Home > Hierarchical modeling > Home run rates — fitting an exchangeable model

## Home run rates — fitting an exchangeable model

Continuing our home run hitting example, we observe home run counts $y_1, ..., y_k$ where $y_i$ is distributed $Bin(n_i, p_i)$. Suppose we assign the home run probabilities the following exchangeable model.

1.  $p_1, ..., p_k$ distributed $Beta(K, \eta)$

2. $K, \eta$ independent, $\eta$ distributed $\eta^{-1}(1-\eta)^{-1}, K$ distributed $\frac{1}{1+K^2}$.

We described the computing strategy in class to summarize the posterior distribution of $(p_1, .., p_k), \eta, K$.  We find

1.  For $\eta$, the posterior median is 0.0283 and a 90% interval estimate is (.0268, .0296).

2. For $K$, the posterior median is 99 and a 90% interval estimate is (85, 116).

We find posterior means for the home run probabilities $p_1, ..., p_k$.  We plot the posterior means against the square root of the at-bats for the 605 non-pitchers.

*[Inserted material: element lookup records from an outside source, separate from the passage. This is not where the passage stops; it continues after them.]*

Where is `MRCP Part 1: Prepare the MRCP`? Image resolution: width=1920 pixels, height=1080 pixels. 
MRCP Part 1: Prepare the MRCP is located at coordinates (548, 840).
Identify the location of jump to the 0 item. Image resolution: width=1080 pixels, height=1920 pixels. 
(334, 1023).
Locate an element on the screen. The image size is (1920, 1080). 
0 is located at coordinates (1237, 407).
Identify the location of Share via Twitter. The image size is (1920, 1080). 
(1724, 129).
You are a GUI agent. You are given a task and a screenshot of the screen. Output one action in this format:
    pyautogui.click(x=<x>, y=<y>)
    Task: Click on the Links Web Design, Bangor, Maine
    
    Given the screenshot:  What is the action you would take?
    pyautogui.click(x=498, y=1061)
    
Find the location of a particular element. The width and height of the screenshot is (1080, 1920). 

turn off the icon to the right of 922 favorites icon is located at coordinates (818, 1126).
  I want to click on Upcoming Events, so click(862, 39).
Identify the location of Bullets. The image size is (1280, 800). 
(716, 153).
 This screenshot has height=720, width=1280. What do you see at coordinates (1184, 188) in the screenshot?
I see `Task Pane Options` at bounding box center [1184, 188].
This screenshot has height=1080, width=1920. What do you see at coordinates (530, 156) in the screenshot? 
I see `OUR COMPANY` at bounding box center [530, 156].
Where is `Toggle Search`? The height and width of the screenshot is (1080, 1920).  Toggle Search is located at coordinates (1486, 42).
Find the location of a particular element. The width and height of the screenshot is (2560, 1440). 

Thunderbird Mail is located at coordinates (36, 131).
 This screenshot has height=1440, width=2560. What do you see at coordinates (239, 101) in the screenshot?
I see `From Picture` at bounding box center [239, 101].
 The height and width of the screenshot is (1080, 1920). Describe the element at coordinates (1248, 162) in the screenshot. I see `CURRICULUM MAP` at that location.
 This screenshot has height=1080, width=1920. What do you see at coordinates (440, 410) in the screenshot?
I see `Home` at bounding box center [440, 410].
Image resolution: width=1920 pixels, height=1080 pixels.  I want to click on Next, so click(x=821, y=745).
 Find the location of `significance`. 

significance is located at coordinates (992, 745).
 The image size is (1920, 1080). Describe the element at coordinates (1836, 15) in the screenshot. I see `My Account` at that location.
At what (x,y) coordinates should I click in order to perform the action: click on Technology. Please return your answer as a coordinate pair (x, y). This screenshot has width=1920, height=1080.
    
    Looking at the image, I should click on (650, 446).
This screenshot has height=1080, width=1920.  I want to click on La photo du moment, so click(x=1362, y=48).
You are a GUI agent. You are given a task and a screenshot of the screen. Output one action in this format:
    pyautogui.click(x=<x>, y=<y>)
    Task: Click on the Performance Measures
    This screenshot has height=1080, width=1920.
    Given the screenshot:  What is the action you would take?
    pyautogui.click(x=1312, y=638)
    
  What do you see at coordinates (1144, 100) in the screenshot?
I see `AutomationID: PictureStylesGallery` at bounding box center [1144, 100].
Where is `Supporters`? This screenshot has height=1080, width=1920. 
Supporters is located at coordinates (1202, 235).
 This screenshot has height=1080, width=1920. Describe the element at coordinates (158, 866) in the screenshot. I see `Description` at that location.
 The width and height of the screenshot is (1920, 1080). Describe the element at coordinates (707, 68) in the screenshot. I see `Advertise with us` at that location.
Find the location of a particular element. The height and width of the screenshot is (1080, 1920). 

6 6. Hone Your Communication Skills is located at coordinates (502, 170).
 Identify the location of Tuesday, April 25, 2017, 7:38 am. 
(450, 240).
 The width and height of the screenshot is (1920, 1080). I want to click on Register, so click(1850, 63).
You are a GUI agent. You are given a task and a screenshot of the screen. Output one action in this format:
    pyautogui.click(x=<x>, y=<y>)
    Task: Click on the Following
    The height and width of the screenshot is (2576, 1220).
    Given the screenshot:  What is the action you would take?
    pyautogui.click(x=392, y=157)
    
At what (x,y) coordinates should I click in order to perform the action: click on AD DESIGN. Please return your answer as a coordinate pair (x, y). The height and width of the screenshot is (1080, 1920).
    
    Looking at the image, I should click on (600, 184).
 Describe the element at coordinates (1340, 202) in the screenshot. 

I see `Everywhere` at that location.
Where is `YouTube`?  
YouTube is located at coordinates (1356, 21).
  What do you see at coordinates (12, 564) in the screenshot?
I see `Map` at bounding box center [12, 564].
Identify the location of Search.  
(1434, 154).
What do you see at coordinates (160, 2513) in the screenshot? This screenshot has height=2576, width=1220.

This is a very different graph pattern compared to the figure plotting sqrt(AB) against the observed home run rates.  Several things to note.

1.  For the players with few AB, their home run rates are strongly shrunk towards the overall home run rate.  This is reasonable — we have little information about these players’ true home run hitting abilities.

2.  Who are the best home run hitters?  It is clear from the figure that four hitters stand out — they are the ones in the upper right corner of the graph that I’ve labeled with the number of home runs.  The best home run hitters, that is the ones with the highest estimated home run probabilities, are the two player with 46 and 54 at-bats.

3.  I’ve drawn a smoothing curve to indicate the main pattern in the graph.  Note that it’s an increasing curve — this means that players with more AB tend to have higher home run probabilities.  This makes sense — the better hitters tend to get more playing time and more at-bats.